» **Exercise description**: The response should be the lines of the data, starting at the first and ending at the one that contains "Collapse the Internet", copied without change.

Saved entries
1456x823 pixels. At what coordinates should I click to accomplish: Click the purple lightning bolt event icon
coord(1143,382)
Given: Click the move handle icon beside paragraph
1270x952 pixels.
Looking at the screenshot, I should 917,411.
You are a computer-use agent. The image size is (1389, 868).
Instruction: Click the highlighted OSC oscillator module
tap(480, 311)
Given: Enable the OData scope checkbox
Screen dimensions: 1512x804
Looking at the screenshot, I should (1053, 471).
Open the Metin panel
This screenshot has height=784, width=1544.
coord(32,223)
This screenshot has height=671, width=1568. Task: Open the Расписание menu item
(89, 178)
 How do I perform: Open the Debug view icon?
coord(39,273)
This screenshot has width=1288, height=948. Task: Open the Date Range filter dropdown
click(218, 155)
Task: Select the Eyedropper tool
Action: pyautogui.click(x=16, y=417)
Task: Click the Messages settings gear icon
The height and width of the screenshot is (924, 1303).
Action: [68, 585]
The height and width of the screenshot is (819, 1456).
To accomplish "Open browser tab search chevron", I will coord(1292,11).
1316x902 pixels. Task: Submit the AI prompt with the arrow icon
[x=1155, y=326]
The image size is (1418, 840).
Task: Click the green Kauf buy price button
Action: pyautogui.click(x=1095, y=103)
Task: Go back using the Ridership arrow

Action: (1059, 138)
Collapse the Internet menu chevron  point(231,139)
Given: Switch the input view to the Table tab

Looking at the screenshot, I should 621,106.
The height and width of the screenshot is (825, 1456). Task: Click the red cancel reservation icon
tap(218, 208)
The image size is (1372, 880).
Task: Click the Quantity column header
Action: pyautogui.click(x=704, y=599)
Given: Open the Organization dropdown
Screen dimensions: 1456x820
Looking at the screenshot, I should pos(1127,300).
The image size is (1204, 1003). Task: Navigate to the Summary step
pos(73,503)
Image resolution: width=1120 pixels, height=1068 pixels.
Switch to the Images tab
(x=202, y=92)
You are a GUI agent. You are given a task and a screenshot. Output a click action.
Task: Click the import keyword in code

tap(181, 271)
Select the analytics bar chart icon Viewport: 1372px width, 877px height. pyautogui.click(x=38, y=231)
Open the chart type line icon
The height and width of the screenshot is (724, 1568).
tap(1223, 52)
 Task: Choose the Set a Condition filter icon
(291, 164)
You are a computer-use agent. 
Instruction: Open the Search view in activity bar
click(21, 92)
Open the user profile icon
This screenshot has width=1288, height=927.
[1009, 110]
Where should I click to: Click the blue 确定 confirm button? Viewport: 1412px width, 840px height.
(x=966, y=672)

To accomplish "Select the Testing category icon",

» **Task answer**:
1456x823 pixels. At what coordinates should I click to accomplish: Click the purple lightning bolt event icon
coord(1143,382)
Given: Click the move handle icon beside paragraph
1270x952 pixels.
Looking at the screenshot, I should 917,411.
You are a computer-use agent. The image size is (1389, 868).
Instruction: Click the highlighted OSC oscillator module
tap(480, 311)
Given: Enable the OData scope checkbox
Screen dimensions: 1512x804
Looking at the screenshot, I should (1053, 471).
Open the Metin panel
This screenshot has height=784, width=1544.
coord(32,223)
This screenshot has height=671, width=1568. Task: Open the Расписание menu item
(89, 178)
 How do I perform: Open the Debug view icon?
coord(39,273)
This screenshot has width=1288, height=948. Task: Open the Date Range filter dropdown
click(218, 155)
Task: Select the Eyedropper tool
Action: pyautogui.click(x=16, y=417)
Task: Click the Messages settings gear icon
The height and width of the screenshot is (924, 1303).
Action: [68, 585]
The height and width of the screenshot is (819, 1456).
To accomplish "Open browser tab search chevron", I will coord(1292,11).
1316x902 pixels. Task: Submit the AI prompt with the arrow icon
[x=1155, y=326]
The image size is (1418, 840).
Task: Click the green Kauf buy price button
Action: pyautogui.click(x=1095, y=103)
Task: Go back using the Ridership arrow

Action: (1059, 138)
Collapse the Internet menu chevron  point(231,139)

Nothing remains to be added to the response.